House Passes Pay Equity, Discrimination Bills; Senate Battle Coming
An eight-year run of business groups mostly getting their way in Congress may not yet be finished, but two votes today in the U.S. House of Representatives are warning shots. The House voted 256-163 in passing the Paycheck Fairness Act and 247-171 in passing the Lilly Ledbetter Fair Pay Act, sending to the Senate two measures that the U.S. Chamber of Commerce, the National Association of Manufacturers, and other employer groups are determined to stop.
U.S. Chamber Labor Policy VP Randy Johnson denounced the votes and said the Chamber will redouble its efforts to defeat both in the Senate. "While it's disappointing to see such flawed legislation race through the House without as much as a hearing, we're confident the Senate will recognize that these bills sweep much more broadly than their proponents contend and that this is nothing more than a giveaway to the trial bar," he said.

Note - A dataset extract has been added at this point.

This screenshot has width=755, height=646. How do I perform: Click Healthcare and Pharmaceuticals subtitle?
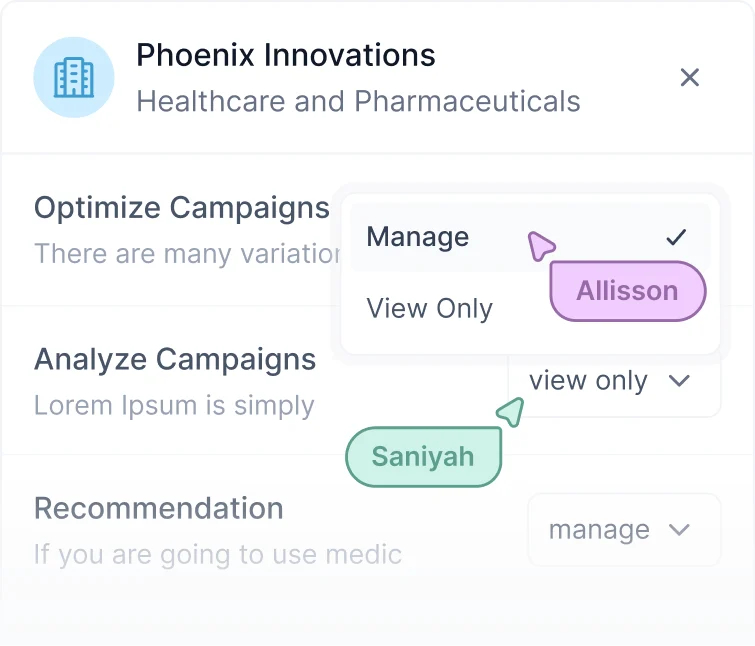pos(358,102)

The Paycheck Fairness Act, H.R. 12, introduced by Rep. Rosa DeLauro, D-Ct., would require employers seeking to justify unequal pay to bear the burden of proving their actions are job-related and consistent with a business necessity; bar employer retaliation against employees who share salary information with their co-workers, and place gender-based discrimination sanctions on equal footing with discrimination based on race, disability, or age by allowing women to sue for compensatory and punitive damages. It would require the Department of Labor to enhance outreach and training efforts to employers, to continue to collect and disseminate wage information based on gender, and to create a new grant program to help strengthen the negotiation skills of women.

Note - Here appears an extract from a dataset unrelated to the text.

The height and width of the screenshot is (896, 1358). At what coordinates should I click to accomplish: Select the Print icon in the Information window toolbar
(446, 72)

The Ledbetter Act would overturn the U.S. Supreme Court's May 29, 2007, Ledbetter v. Goodyear decision that limited the rights of employees to sue for pay discrimination.
This morning, U.S. Rep. and Labor Secretary-designate Hilda Solis had her first confirmation hearing in the U.S. Senate. U.S. Rep. George Miller, who chairs the House Education and Labor Committee and championed the two bills, today urged quick confirmation of Solis. "Congresswoman Hilda Solis is a strong champion of working families and will be an outstanding secretary of Labor," Miller said in a news release. "Given our enormous economic challenges facing our nation, I urge the Senate to take swift action and confirm her nomination. Just today, we learned that 524,000 workers lost their jobs in December for a total of 3.6 million since the recession began. And economists tell us that we may have not hit bottom. This is why our nation's workers demand a Labor secretary who understands the everyday struggles Americans are facing. Hilda Solis is the right person for the job. Her record in the California legislature as a leader on labor issues and her excellent work in Congress on behalf our of nation's working men and women will restore the Department of Labor as an advocate for hard working Americans."